Abstract C56: Platinum containing anti-cancer agents as targeted therapeutics

Abstract

Abstract Cisplatin and its analogs are one of the most widely used family of cancer chemotherapeutics. However, despite a diverse array of analogs having been synthesized over the past decades, the underlying assumption has been that they all work similarly by damaging DNA. Utilizing a unique multi-platform genetic approach we show that this is not the case, and that small modifications to the core structure of cisplatin can produce unexpected changes in mechanism of action. Specifically, we found oxaliplatin and a subset of mono-functional cisplatin analogs closely resembled transcription and translation inhibitors. This set of platinum-based agents do not rely on traditional cisplatin repair and tolerance pathways such as nucleotide excision repair, homologous recombination and inter-strand cross-link repair.
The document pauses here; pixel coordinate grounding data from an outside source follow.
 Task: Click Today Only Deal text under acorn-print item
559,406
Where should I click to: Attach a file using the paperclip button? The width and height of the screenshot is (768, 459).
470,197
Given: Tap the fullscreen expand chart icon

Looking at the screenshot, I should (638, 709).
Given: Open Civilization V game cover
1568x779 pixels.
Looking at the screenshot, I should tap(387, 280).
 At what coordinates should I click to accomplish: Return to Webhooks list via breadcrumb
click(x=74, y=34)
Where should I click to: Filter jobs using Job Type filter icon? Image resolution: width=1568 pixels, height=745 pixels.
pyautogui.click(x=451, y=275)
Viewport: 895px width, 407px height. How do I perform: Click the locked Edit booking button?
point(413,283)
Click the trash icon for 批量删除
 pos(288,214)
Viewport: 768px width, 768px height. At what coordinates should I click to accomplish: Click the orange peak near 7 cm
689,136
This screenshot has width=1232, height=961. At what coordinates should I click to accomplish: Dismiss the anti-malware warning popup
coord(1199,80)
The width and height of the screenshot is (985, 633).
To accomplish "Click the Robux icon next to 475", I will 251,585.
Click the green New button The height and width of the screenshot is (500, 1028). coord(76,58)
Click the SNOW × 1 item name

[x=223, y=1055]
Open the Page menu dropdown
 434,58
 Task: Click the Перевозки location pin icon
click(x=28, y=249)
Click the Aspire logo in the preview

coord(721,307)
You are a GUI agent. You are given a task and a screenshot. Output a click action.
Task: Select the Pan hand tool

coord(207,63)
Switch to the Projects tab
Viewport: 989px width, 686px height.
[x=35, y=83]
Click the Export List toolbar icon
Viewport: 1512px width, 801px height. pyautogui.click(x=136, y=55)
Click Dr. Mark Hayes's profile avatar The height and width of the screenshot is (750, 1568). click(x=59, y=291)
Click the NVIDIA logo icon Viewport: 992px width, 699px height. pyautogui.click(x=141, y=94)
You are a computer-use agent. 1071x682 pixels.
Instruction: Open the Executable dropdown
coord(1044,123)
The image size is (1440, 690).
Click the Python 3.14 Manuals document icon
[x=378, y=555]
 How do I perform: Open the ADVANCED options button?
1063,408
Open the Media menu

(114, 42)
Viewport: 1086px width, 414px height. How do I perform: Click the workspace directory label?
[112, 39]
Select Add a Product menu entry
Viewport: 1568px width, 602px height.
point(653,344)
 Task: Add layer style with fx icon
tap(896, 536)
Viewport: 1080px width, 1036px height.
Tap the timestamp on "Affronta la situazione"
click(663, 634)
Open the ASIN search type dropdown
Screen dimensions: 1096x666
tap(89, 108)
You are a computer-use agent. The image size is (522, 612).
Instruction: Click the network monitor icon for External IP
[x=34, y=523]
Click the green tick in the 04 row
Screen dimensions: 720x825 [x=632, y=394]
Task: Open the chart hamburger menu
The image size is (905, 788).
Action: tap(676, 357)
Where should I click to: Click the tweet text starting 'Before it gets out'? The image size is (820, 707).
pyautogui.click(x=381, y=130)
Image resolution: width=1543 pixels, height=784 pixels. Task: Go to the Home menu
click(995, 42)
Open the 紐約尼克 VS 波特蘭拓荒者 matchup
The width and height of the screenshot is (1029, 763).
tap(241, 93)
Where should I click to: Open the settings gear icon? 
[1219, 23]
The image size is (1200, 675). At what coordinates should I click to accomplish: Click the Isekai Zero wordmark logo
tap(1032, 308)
Instead, we've demonstrated oxaliplatin treatment kills cells by eliciting a ribosome biogenesis stress response. Additionally, across a panel of human cell lines, we've shown that higher expression of ribosomal proteins correlates with resistance to these transcription/translation inhibitor-like platinum agents. From this analysis, and by analyzing and comparing human patient tumor expression data, we've concluded that oxaliplatin treatment is best applied in tumors that have developed a heightened dependence on translation. Thus, while commonly regarded as “blunt weapons”, our current arsenal of genotoxic anti-cancer agents utilizes surprisingly diverse mechanisms that suggest new paradigms for their application in patients. Citation Format: Peter M. Bruno, Ga Young Park, Junko Murai, Yunpeng Liu, Justin Pritchard, Yves Pommier, Stephen J. Lippard, Michael T. Hemann. Platinum containing anti-cancer agents as targeted therapeutics. [abstract]. In: Proceedings of the AACR-NCI-EORTC International Conference: Molecular Targets and Cancer Therapeutics; 2015 Nov 5-9; Boston, MA. Philadelphia (PA): AACR; Mol Cancer Ther 2015;14(12 Suppl 2):Abstract nr C56.